— DIRECTION —
Repeat the following items verbatim, every line unchanged.

Items from a data source

────────

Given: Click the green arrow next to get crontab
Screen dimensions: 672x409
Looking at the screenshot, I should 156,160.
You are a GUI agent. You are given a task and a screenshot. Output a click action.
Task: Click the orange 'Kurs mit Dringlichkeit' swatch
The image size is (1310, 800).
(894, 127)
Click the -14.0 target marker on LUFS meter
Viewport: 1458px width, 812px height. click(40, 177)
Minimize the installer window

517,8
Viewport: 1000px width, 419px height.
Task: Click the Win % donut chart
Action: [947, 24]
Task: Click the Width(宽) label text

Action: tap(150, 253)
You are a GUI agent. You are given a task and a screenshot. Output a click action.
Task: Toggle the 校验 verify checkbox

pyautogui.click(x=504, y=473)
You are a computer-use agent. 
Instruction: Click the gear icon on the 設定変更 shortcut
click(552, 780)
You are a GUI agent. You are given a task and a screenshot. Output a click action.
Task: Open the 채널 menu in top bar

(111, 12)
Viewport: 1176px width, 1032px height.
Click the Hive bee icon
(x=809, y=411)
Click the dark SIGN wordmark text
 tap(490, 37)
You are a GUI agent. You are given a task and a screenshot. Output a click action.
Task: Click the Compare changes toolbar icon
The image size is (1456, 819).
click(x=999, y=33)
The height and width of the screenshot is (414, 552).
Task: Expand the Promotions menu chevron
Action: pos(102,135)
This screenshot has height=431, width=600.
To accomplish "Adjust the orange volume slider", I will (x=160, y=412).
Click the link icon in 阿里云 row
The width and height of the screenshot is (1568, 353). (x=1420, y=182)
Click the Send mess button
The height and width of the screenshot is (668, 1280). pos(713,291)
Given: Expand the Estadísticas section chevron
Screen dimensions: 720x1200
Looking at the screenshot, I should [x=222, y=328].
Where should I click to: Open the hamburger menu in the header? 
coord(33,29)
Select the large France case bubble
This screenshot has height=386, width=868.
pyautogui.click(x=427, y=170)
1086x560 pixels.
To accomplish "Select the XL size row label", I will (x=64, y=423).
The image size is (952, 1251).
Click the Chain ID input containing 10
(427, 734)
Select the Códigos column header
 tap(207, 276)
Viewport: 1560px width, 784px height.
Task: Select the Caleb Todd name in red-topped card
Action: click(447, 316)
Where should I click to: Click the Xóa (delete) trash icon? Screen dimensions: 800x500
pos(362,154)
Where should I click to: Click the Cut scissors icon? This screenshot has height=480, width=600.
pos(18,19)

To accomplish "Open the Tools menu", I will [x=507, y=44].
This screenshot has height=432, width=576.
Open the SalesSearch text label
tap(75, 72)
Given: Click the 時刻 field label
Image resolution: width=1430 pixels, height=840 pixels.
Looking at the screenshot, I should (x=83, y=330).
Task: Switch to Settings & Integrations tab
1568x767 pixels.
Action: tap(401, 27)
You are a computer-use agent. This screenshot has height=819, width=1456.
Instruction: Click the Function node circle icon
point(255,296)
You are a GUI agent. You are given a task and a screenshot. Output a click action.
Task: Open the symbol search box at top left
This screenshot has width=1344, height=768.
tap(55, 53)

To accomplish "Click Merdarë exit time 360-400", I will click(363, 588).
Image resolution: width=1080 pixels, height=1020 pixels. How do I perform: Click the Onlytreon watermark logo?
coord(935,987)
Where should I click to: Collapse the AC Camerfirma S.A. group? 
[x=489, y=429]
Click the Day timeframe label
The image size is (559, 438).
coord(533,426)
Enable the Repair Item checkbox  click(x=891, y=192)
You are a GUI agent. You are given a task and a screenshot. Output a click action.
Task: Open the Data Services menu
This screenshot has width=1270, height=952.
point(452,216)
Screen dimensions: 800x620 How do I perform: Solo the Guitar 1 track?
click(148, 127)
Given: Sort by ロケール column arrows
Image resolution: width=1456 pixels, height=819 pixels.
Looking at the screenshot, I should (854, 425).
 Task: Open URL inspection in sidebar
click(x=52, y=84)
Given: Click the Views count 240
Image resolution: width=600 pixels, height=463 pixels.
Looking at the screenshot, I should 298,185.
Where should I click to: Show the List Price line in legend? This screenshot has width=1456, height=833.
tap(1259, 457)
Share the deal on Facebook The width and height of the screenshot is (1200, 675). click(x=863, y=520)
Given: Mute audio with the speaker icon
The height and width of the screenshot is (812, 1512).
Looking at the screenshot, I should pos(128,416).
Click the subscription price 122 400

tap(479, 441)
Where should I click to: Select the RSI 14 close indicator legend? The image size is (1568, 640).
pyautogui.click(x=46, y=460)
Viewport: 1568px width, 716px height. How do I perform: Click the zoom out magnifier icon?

────────

— EXERCISE SOLUTION —
Given: Click the green arrow next to get crontab
Screen dimensions: 672x409
Looking at the screenshot, I should 156,160.
You are a GUI agent. You are given a task and a screenshot. Output a click action.
Task: Click the orange 'Kurs mit Dringlichkeit' swatch
The image size is (1310, 800).
(894, 127)
Click the -14.0 target marker on LUFS meter
Viewport: 1458px width, 812px height. click(40, 177)
Minimize the installer window

517,8
Viewport: 1000px width, 419px height.
Task: Click the Win % donut chart
Action: [947, 24]
Task: Click the Width(宽) label text

Action: tap(150, 253)
You are a GUI agent. You are given a task and a screenshot. Output a click action.
Task: Toggle the 校验 verify checkbox

pyautogui.click(x=504, y=473)
You are a computer-use agent. 
Instruction: Click the gear icon on the 設定変更 shortcut
click(552, 780)
You are a GUI agent. You are given a task and a screenshot. Output a click action.
Task: Open the 채널 menu in top bar

(111, 12)
Viewport: 1176px width, 1032px height.
Click the Hive bee icon
(x=809, y=411)
Click the dark SIGN wordmark text
 tap(490, 37)
You are a GUI agent. You are given a task and a screenshot. Output a click action.
Task: Click the Compare changes toolbar icon
The image size is (1456, 819).
click(x=999, y=33)
The height and width of the screenshot is (414, 552).
Task: Expand the Promotions menu chevron
Action: pos(102,135)
This screenshot has height=431, width=600.
To accomplish "Adjust the orange volume slider", I will (x=160, y=412).
Click the link icon in 阿里云 row
The width and height of the screenshot is (1568, 353). (x=1420, y=182)
Click the Send mess button
The height and width of the screenshot is (668, 1280). pos(713,291)
Given: Expand the Estadísticas section chevron
Screen dimensions: 720x1200
Looking at the screenshot, I should [x=222, y=328].
Where should I click to: Open the hamburger menu in the header? 
coord(33,29)
Select the large France case bubble
This screenshot has height=386, width=868.
pyautogui.click(x=427, y=170)
1086x560 pixels.
To accomplish "Select the XL size row label", I will (x=64, y=423).
The image size is (952, 1251).
Click the Chain ID input containing 10
(427, 734)
Select the Códigos column header
 tap(207, 276)
Viewport: 1560px width, 784px height.
Task: Select the Caleb Todd name in red-topped card
Action: click(447, 316)
Where should I click to: Click the Xóa (delete) trash icon? Screen dimensions: 800x500
pos(362,154)
Where should I click to: Click the Cut scissors icon? This screenshot has height=480, width=600.
pos(18,19)

To accomplish "Open the Tools menu", I will [x=507, y=44].
This screenshot has height=432, width=576.
Open the SalesSearch text label
tap(75, 72)
Given: Click the 時刻 field label
Image resolution: width=1430 pixels, height=840 pixels.
Looking at the screenshot, I should (x=83, y=330).
Task: Switch to Settings & Integrations tab
1568x767 pixels.
Action: tap(401, 27)
You are a computer-use agent. This screenshot has height=819, width=1456.
Instruction: Click the Function node circle icon
point(255,296)
You are a GUI agent. You are given a task and a screenshot. Output a click action.
Task: Open the symbol search box at top left
This screenshot has width=1344, height=768.
tap(55, 53)

To accomplish "Click Merdarë exit time 360-400", I will click(363, 588).
Image resolution: width=1080 pixels, height=1020 pixels. How do I perform: Click the Onlytreon watermark logo?
coord(935,987)
Where should I click to: Collapse the AC Camerfirma S.A. group? 
[x=489, y=429]
Click the Day timeframe label
The image size is (559, 438).
coord(533,426)
Enable the Repair Item checkbox  click(x=891, y=192)
You are a GUI agent. You are given a task and a screenshot. Output a click action.
Task: Open the Data Services menu
This screenshot has width=1270, height=952.
point(452,216)
Screen dimensions: 800x620 How do I perform: Solo the Guitar 1 track?
click(148, 127)
Given: Sort by ロケール column arrows
Image resolution: width=1456 pixels, height=819 pixels.
Looking at the screenshot, I should (854, 425).
 Task: Open URL inspection in sidebar
click(x=52, y=84)
Given: Click the Views count 240
Image resolution: width=600 pixels, height=463 pixels.
Looking at the screenshot, I should 298,185.
Where should I click to: Show the List Price line in legend? This screenshot has width=1456, height=833.
tap(1259, 457)
Share the deal on Facebook The width and height of the screenshot is (1200, 675). click(x=863, y=520)
Given: Mute audio with the speaker icon
The height and width of the screenshot is (812, 1512).
Looking at the screenshot, I should pos(128,416).
Click the subscription price 122 400

tap(479, 441)
Where should I click to: Select the RSI 14 close indicator legend? The image size is (1568, 640).
pyautogui.click(x=46, y=460)
Viewport: 1568px width, 716px height. How do I perform: Click the zoom out magnifier icon?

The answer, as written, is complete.